• [Exercise details] Within the records below, find the line with "The width and" and the line with "the Shipping address", then reproduce exactly those two lines and all lines between them, without any picture.

• [Supplied material]
+ + +

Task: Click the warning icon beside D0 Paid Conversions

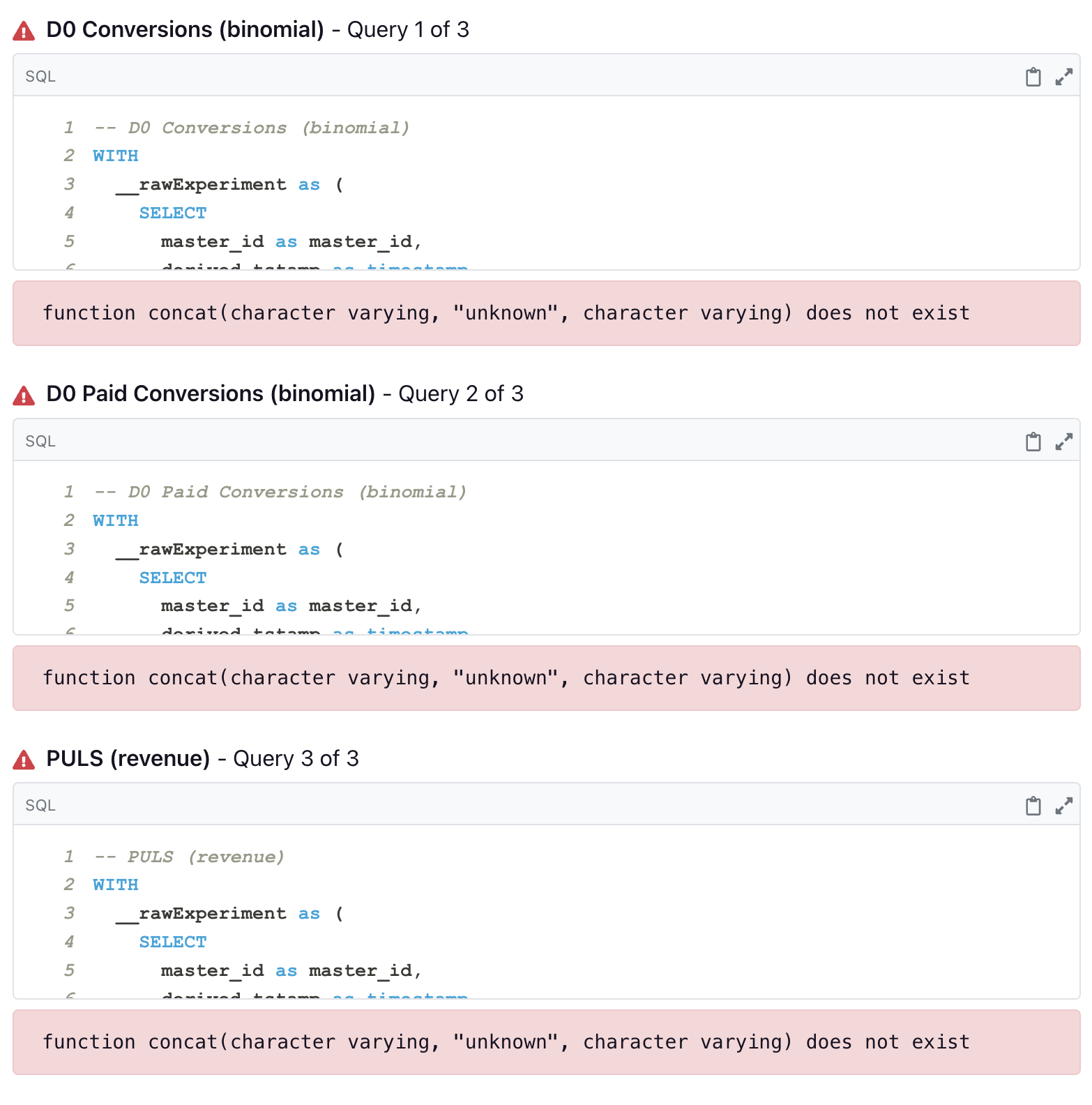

+ + +

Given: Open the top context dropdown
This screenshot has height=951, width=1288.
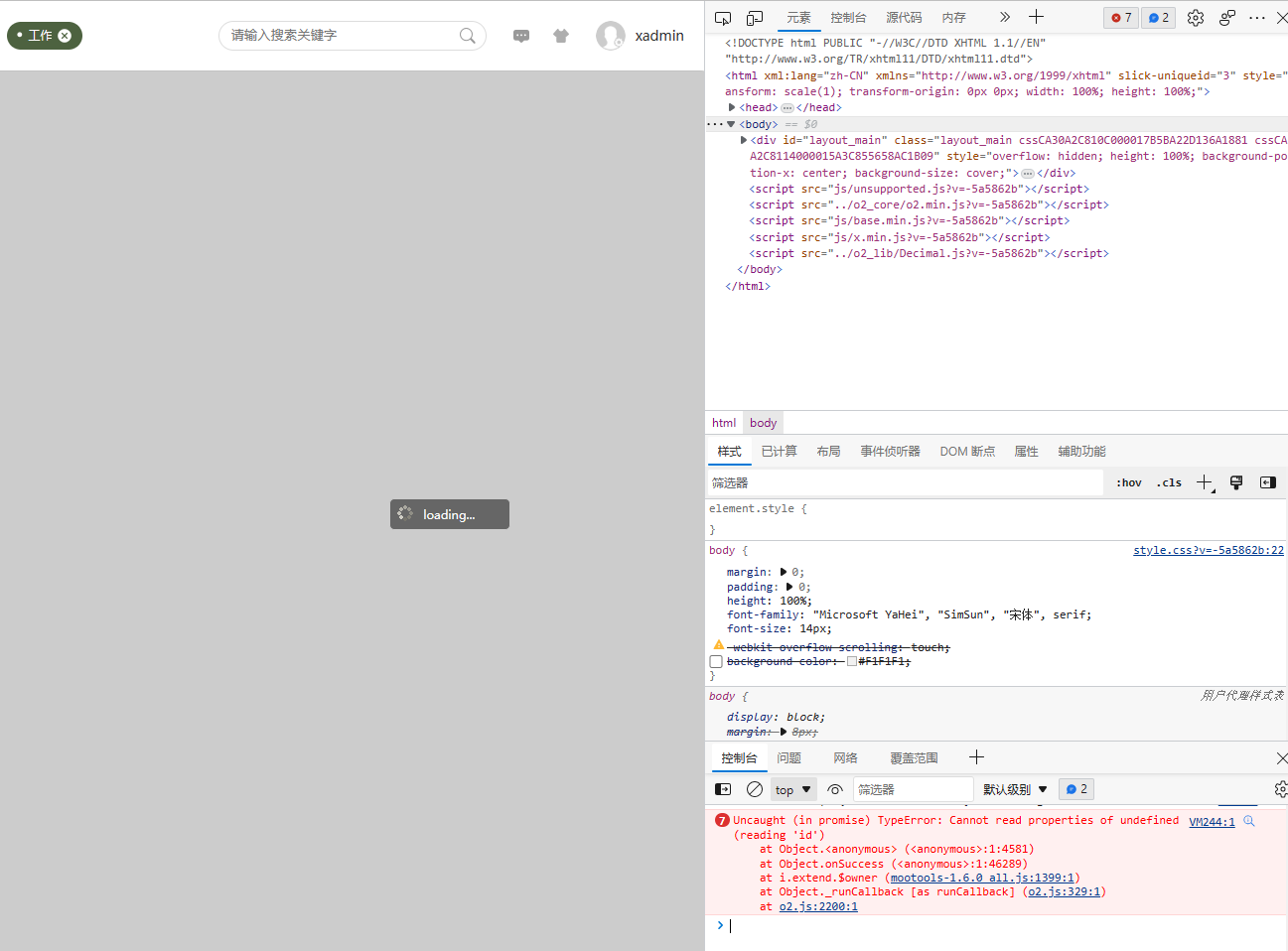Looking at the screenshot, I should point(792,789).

+ + +

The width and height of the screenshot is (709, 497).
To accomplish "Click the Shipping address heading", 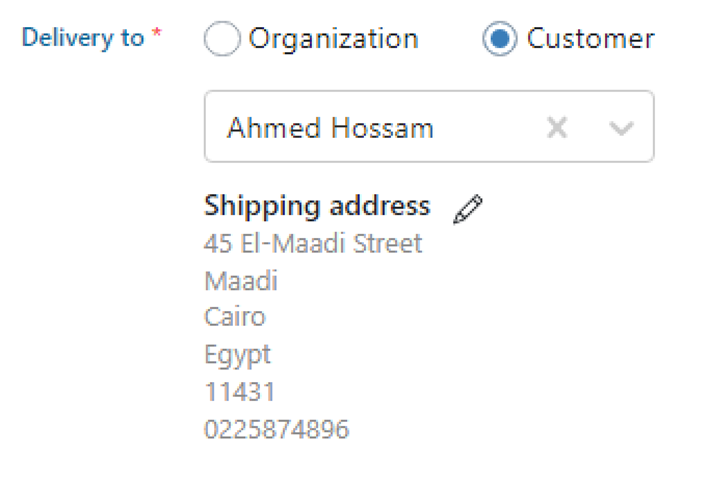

+ + +

• [Solution to the problem]
The width and height of the screenshot is (709, 497).
To accomplish "Click the Shipping address heading", 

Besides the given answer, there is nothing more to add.